The Inner Gate and Petition Room
When granted audiences with the sovereign, high officials and foreign ambassadors proceeded to the inner gate in order to enter the inner court. As they did so, they moved from the outer palace (birûn), a place that was subject to devices of sovereign oversight, to the inner palace (enderûn), a place that was subject to actual sovereign oversight. The difference appears in the official title of the inner gate: the Gate of Felicity (bâb üs-saâde). The approach to the sovereign is likened to an experience of happiness and delight.

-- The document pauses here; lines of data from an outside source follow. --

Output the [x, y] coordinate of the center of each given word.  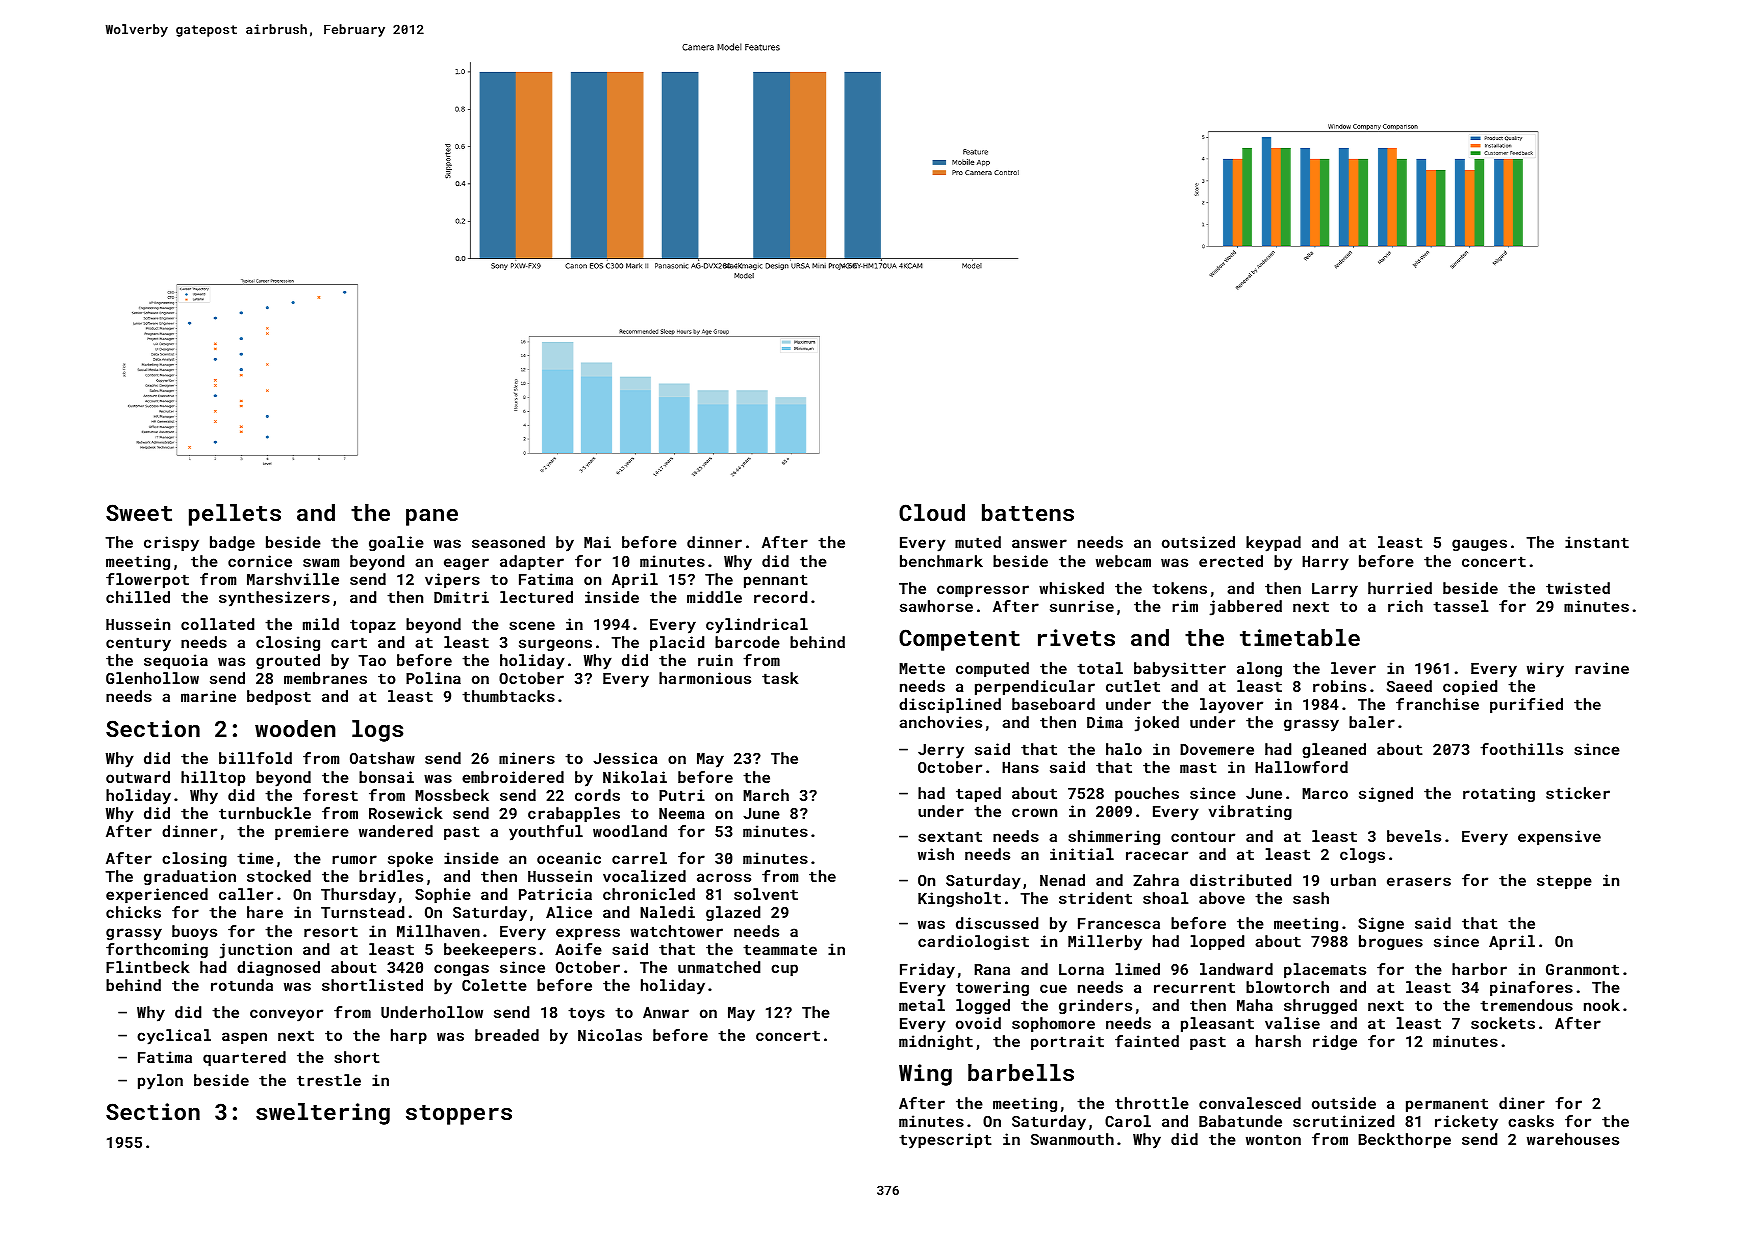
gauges [1479, 545]
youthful [546, 833]
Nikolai [635, 777]
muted [978, 542]
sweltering [323, 1114]
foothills [1521, 749]
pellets [235, 515]
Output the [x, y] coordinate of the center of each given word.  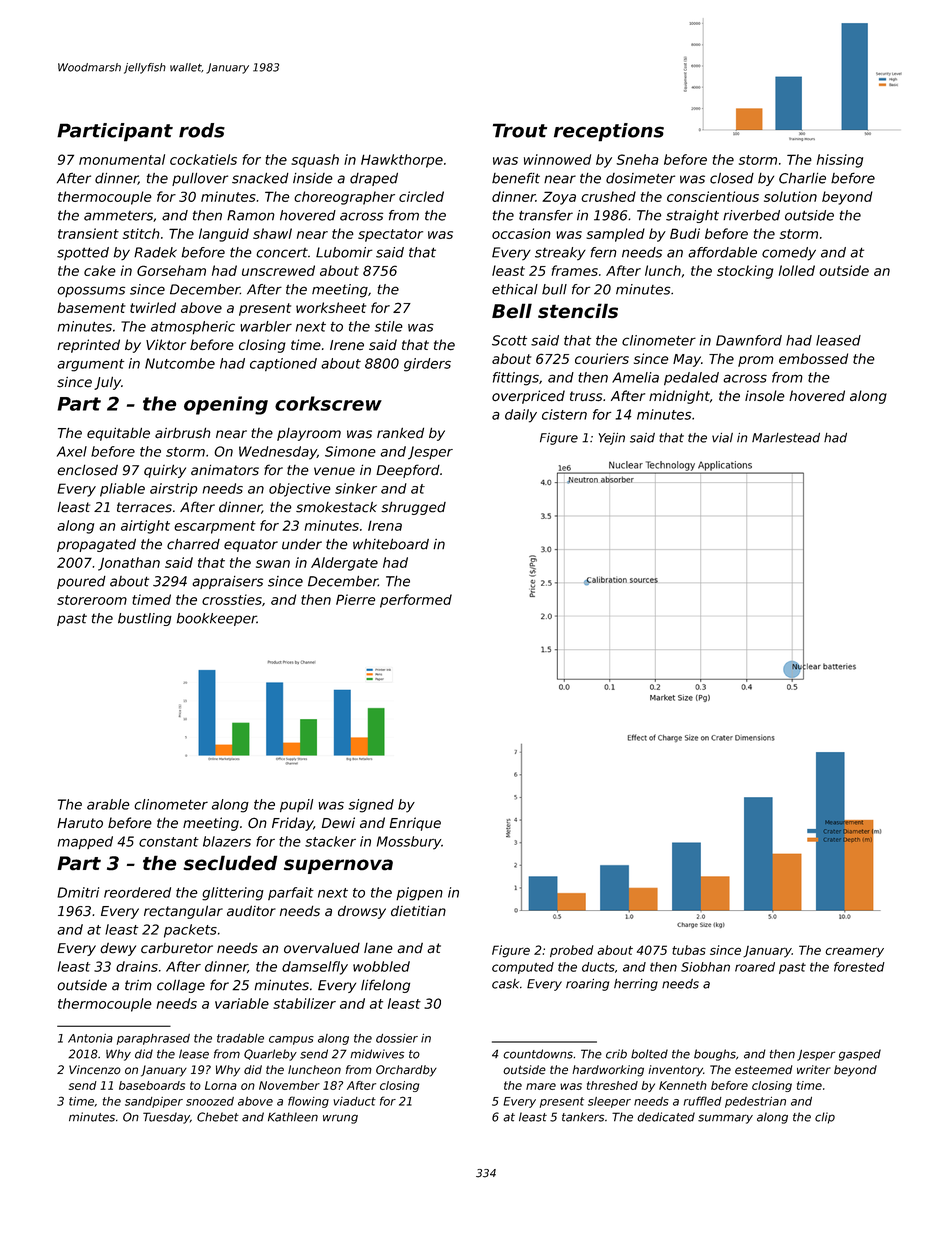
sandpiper [154, 1102]
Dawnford [749, 340]
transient [88, 233]
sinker [356, 488]
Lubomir [344, 252]
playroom [309, 434]
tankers [583, 1117]
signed [371, 806]
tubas [689, 950]
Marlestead [786, 438]
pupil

In this respect, an element of the scene of the warrior leader hosting his warrior followers—bountiful hospitality and engaging sociality—had been distilled into a figure of the pleasures of paradise.[48]
But paradoxically, having become an almost god in an almost cosmic setting, the sovereign was now unfit to engage in any form of reciprocity even as he remained a symbol of hospitality and sociability. In the inner court, his servants, forbidden to speak out or to reveal themselves, communicated in signs and hid behind columns. His personal assistants, eunuchs, mutes, and dwarfs, featured physical disabilities. His personal companions—youths who were not men, men without social origins, mothers who could not be wives, wives who could not be mothers—featured status debilitations.[49] The sovereign, as the fount and origin of an imperial normativeness, could not himself partake in horizontal social engagements, at least by the representations of official ceremony and protocols. The personal presence of a world ruler reduced every other being in his immediate environment to something less than fully human. No one "whole in being" was to be found close or near to him. The principle of sovereign oversight had in effect blasted away the imperial family. From the standpoint of ceremony and protocol, the sultan could not be a father, a son, a husband, a brother, a lover, a companion, or a friend. He could only be an ascendant or a descendant. The crossing from outer to inner palace was not a matter of entering a familial space and time, or a communal space and time. It was architecturally and ceremonially marked in order to symbolize the personal presence of the sovereign (see fig. 7).
As the visiting official or ambassador passed through the inner gate, he stood before the Petition Room (‘‘arz odasıı), where he would soon encounter the sovereign, but he was already under surveillance. The wall of the petition room was pierced by a large iron grating so that the threshold of the inner gate was exposed to the gaze of the sovereign. The visitor had therefore already come within the view of the sovereign sitting on his throne.[50] The visitor was then brought into the Petition Room, where he was presented to the sovereign in a manner that varied with imperial fashions and policies. The occasion might involve an exchange between the visitor and the sovereign, a ritual greeting and welcoming, but this was not the usual formality. More commonly, it was an exchange without exchange, submission without recognition, supplication without acknowledgment, or sentence without trial. The official or ambassador entered a room whose walls and carpets were encrusted with gold and jewels, in accordance with a solemn ritual, conducted in "the very silence of death itself."[51] The sovereign sat upon his throne, unflinching and immobile.[52] The ambassador, with eunuchs gripping both his hands, was then taken down to the knees of the sovereign to kiss his robes at his feet.[53] The official, standing before the sitting sovereign, might hear a clap of the hands, whereupon mutes might suddenly appear to carry out his execution outside the Petition Room before the grating.[54]
And yet the personal presence of the sovereign, in whose vicinity no man could compose his own will and purpose, had to be the foundation of a sovereign association that could be projected as a world rule. This was precisely the role of the palace machine, a monster of heads, feet, eyes, and tongues constituting the person of the sovereign as a world imperium. By reversing direction, in order to move from Petition Room to the middle court, we can follow the path whereby personal presence was projected as world imperium.
The Petition Room is topped by a low roof in the imperial style, which extended beyond the walls of the structure itself. As in the instance of the coupling of an interior with an overlook, this feature of the roof symbolizes the projection of the sovereign's oversight of an interpersonal association into the world at large. The roof both covers an interior and extends beyond the limits of this interior. The symbolism is explicitly articulated by a feature of the overhanging roof that draws the Petition Room into a relationship with the middle court. On that side of the Petition Room facing the inner gate, the roof does not come to an end but penetrates the boundary wall in which the inner gate is placed. On the other side of the boundary wall, this same section of the overhanging roof reappears as a portico extending over and before the inner gate itself. Here, under a cupola set in the forward part of the projected roof, the sultan would sit on a throne to witness the ceremonies in the middle court on the occasion of the two annual Islamic festivals.[55] Otherwise, the throne and cupola served as symbols of the sovereign on the occasions of the Victory Councils four times each week.
So the inner gate represented an approach to an interior overlook (room and grating) even as it also represented the projection of an interior overlook (court and cupola). The micro-forms of palace architecture—the room and grating and the cupola and court—had disarticulated the old dynastic court tradition, then rearticulated it to link a sovereign, who was absent rather than present, with a sovereign association. However, the palace machine has not yet completed its operations. The placing of the inner gate before the Petition Room has its counterpart and complement in the placing of the middle gate before the middle court.